Bizarrely, which is how many sentences about Bowie begin, you can hear it happen when you listen to the Santa Monica bootleg: the star and the audience get louder and chattier as the show goes on, like a blind date gone horribly right. The audience is quiet at first. Halfway through the show, after “Five Years,” the girls start to shriek “DAVID!” Until tonight, they probably had no idea who he was. They were just looking for a place to party. A couple of hours ago, they thought Deep Purple was the shit. Now they’re Those Bowie Girls.

It’s a pivotal chapter in the long-running and always-fascinating romance between English rock stars and California girls. For English rock boys, the goal was always to inspire crush juice in the lips and loins of California girls. Those were the fans they dreamed about. For any band worth its salt out of sleepy London town, the motivation to write great songs was to stir the amatory nectars of the sun-kissed vestals of the West Coast. And the more fiercely the California girls loved them, the better the bands got – a feedback loop that improved all our lives. Ever since the Beatles wrote “Drive My Car” (“to me it was L.A. chicks,” Paul said) that bond held strong, and nobody wooed those girls like Bowie. At the Santa Monica show, he’s face to face with those girls – he sings, they scream, he sings louder, they scream louder.
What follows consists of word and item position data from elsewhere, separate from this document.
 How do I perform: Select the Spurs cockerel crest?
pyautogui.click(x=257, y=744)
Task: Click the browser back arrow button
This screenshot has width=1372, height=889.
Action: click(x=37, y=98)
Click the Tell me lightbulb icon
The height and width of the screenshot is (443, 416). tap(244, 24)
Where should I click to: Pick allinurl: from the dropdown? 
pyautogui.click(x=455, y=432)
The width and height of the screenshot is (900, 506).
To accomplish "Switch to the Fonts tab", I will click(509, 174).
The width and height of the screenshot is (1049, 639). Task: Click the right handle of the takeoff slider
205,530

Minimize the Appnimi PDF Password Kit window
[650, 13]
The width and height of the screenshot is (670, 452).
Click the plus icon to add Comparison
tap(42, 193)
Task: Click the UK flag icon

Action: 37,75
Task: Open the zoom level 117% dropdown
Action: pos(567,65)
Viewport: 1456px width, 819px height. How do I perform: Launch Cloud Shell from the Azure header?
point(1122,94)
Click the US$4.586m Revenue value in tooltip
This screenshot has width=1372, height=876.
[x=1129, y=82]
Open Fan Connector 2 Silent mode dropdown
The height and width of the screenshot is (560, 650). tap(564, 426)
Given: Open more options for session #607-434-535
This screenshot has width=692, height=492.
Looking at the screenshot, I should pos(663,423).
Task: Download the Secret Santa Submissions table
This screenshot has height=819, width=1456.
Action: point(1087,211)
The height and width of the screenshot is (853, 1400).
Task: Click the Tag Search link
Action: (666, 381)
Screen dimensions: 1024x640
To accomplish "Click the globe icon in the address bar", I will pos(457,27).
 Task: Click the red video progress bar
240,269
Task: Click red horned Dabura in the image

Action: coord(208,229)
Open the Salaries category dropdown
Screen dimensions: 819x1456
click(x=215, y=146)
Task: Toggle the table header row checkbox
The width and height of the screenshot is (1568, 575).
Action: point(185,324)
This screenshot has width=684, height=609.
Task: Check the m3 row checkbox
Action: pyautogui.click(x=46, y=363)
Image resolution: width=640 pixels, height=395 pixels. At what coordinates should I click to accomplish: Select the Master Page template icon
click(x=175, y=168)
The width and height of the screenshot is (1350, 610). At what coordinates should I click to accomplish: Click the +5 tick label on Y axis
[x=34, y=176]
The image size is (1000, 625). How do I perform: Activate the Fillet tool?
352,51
Ziggy Stardust ( Live Santa Monica ’72 )

At first, he’s timid, realizing they’re hearing the tunes for the first time. But as the show goes on, he starts to soar on the crowd energy, saying things like “You’re terrific.” He might also be soaring on something else, judging from the way he improvises poetry like, “I asked for lobster tail and they brought me palm tree.” He’s doing all these songs they couldn’t possibly know, some that haven’t been released yet (“The Jean Genie”) and obscure covers (Lou Reed, Jacques Brel). He’s doing songs from Hunky Dory, no kind of hit in America, and Ziggy Stardust, which he’d just released; “Space Oddity” is the only tune that gets a “hey, we know this one” clap at the intro. The Spiders from Mars play faster than they need to – everyone’s swept up in the excitement. When they rip into “Hang On to Yourself,” they sound like the Sex Pistols. (Famously, the Pistols stole their microphones and PA system from Bowie after his 1973 show in London.) When Mick Ronson and Bowie join voices at the climax of “Five Years,” they’re nowhere near the same key, but too blissed out to notice, which was part of the message.

These are the kids Zeppelin wrote “Going to California” about, but Bowie’s a lot less coy about his affection for them. He declares that they’re much hipper than their older brothers and sisters, that the corrupt adult world won’t crush them, that their golden years are just beginning. And they decide they like what they hear. Of course, there’s a lot of heartbreak ahead for Bowie and his new audience – drugs, despair, Soul Train. L.A. would nearly destroy Bowie a few years later. But tonight, he’s a star because he makes them feel like stars. For once they’re not alone. And neither is he.